Collaborer avec la nature
Vivian Suter est née en 1949, à Buenos Aires, de parents d’origines suisse et autrichienne. Toutefois, face à l’instabilité politique qui secoue l’Argentine, la famille quitte le pays pour s’installer en Suisse, à Bâle, au début des années 1960. Vivian Suter rejoint ici l’Allgemeine Gewerbeschule (école des arts et métiers). Elle travaille d’abord sur papier, notamment des dessins au feutre rehaussés de collages. Dès 1971, elle bénéficie de solo shows chez Stampa et Rolf Preisig, à Bâle, ou Elisabeth Kaufmann, à Zurich. Au cours des années suivantes, elle part à Vienne, ville d’origine de sa mère, voyage en Inde et en Afrique, réside à Rome. À l’occasion d’une première participation à une exposition institutionnelle aux côtés de Miriam Cahn, Alex Silber ou Hannah Villiger (Kunsthalle de Bâle, 1981), elle présente des peintures à l’acrylique qui évoquent des organismes déployés sur des feuilles découpées. Dans la plaquette éditée à cette occasion, elle publie les textes de cinq chansons, en anglais : « Let me seduce you », « Dulce de Leche », « Welcome », « I would like to invite you for dinner » et « The sun is far away ».

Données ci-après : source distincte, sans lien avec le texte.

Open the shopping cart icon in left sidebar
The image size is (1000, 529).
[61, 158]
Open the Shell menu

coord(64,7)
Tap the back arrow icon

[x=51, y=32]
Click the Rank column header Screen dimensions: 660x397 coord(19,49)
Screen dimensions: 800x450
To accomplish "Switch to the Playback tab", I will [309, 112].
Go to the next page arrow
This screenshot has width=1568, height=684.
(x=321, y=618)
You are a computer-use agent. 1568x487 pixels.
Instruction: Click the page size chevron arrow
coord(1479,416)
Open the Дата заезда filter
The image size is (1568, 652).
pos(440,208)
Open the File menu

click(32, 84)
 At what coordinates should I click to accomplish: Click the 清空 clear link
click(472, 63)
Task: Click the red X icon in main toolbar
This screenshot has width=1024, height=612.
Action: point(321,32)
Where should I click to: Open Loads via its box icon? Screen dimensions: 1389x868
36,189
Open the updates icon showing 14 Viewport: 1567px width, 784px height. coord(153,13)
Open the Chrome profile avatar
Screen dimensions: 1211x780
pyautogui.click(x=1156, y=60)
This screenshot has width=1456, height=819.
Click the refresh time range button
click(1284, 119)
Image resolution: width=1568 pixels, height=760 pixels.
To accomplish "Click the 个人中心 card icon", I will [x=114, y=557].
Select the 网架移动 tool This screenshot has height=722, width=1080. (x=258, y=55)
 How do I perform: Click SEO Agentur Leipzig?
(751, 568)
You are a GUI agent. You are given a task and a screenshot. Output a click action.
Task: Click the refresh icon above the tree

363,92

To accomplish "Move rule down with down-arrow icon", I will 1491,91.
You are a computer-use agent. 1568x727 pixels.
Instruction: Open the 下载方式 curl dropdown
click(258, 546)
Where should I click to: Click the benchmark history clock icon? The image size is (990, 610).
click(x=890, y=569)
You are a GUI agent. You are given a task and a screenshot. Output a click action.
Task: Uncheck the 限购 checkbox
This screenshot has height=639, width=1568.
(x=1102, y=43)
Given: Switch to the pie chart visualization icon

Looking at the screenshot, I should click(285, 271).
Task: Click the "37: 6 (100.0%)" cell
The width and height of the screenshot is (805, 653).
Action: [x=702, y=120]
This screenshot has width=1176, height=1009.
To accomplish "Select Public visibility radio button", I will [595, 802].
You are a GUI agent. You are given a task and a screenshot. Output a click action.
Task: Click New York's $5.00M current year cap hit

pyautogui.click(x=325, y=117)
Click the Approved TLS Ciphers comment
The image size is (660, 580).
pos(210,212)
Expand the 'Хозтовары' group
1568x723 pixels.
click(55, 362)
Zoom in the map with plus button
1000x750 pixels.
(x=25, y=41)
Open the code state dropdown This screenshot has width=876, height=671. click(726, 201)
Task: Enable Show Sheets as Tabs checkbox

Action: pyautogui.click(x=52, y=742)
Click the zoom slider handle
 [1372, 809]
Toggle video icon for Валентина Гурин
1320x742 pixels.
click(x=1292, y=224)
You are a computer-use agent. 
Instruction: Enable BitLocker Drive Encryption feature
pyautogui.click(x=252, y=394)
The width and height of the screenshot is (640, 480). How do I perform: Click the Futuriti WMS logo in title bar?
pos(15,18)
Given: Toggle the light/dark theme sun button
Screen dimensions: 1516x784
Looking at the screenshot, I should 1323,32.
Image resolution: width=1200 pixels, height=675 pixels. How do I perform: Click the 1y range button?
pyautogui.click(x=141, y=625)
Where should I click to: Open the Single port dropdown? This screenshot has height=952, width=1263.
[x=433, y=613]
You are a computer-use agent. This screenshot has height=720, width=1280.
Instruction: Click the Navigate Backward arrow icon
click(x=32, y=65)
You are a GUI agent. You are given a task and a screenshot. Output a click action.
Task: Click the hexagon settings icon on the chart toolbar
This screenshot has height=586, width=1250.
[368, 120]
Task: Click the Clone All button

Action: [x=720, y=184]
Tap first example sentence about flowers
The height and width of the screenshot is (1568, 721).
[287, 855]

Lors d’un voyage aux Amériques, Vivian Suter visite le Guatemala. Elle rompt avec son existence en Europe pour s’établir en 1982 à Panajachel, au bord du lac Atitlán. Elle acquiert une ancienne plantation de café où elle vit encore aujourd’hui. Pour ses tableaux saturés de peinture, elle s’inspire de la végétation luxuriante (bananiers, manguiers, avocatiers) qui l’entoure. Elle représente également des visions intérieures et enregistre des gestes. Elle dit aimer peindre des sons, « les sons du village, de l’église, les oiseaux, les chiens ».
En juin 2010, un événement climatique modifie radicalement la pratique artistique de Vivian Suter. La tempête tropicale Agatha cause de gros dégâts dans la région et dévaste son atelier. Ses œuvres sont noyées dans un torrent de boue. Pourtant, après avoir séché, elles possèdent aux yeux de l’artiste des qualités plastiques inattendues. Son jardin devient son atelier. Qu’il fasse beau ou qu’il pleuve, Vivian Suter peint désormais dehors. Pendant plusieurs jours, plusieurs semaines, voire plusieurs mois, elle laisse la nature – chaleur, humidité, chute de feuilles mortes, passage d’animaux, etc. – intervenir sur l’œuvre, collaborer avec elle. Outre l’acrylique et la peinture à l’huile, elle utilise des composants tels que la colle de poisson ou les pigments naturels, et enterre certaines de ses toiles pour que s’y développent moisissures et autres micro-organismes.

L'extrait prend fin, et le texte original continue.